Told from the perspective of two young lovers, trapped on two sides of a Europe thrown into terrible war.
Pre-war Europe - May 1939. A couple meet and fall in love on a Parisian street. Max is a British Territorial soldier, and Zia is a Jewish girl from the south of France. Zia's grandmother is a wealthy socialite, privy to a dark secret that can harm the Nazi leadership.
After Zia is kidnapped by the Gestapo and Max is hospitalized, he awakes to find no trace of his beloved, who he had planned to marry in England. The Red Cross suspect that she was trafficked across the border and delivered to Sachsenhausen Labor Camp at Oranienburg, not far from Berlin on the night of May 26th, 1939. A criminal act, 343 days before the Wehrmacht attacked France.
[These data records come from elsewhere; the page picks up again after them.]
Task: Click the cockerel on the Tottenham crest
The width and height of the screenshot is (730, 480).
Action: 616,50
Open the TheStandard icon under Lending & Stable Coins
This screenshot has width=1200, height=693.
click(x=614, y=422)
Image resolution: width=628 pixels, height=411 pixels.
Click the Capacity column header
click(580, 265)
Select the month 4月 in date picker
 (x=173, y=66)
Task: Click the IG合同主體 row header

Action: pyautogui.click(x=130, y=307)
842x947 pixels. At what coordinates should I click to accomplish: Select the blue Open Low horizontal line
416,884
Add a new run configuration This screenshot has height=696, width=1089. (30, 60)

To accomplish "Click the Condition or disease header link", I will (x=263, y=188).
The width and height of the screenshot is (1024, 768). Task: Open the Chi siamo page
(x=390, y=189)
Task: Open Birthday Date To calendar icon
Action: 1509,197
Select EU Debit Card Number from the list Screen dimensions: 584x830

June 6th, 1944 - four years later. Max is one of 150,000 Allied troops headed toward the Normandy beaches. He has two options - find the woman he could never forget or kill the people responsible for her death.
From the very beginning, Berlin had ordered SS Hauptsturmführer Dieter Baumann to deal harshly with their VIP captive, but never to kill her. Through three concentration camps, ending in Auschwitz, Zia wishes she had been killed many times over.
Traumatized, she has no idea that Max and a few unlikely friends are battling their way through Nazi-occupied Europe in a crazy attempt to rescue her. This novel explores the dark depths that humans can sink to in times of war. It is for adults only and even then, it is not for listeners of a sensitive disposition. Whatever you listen to in this novel of extraordinarily graphic Holocaust content, consider this - it was immeasurably worse, a 100,000 times so.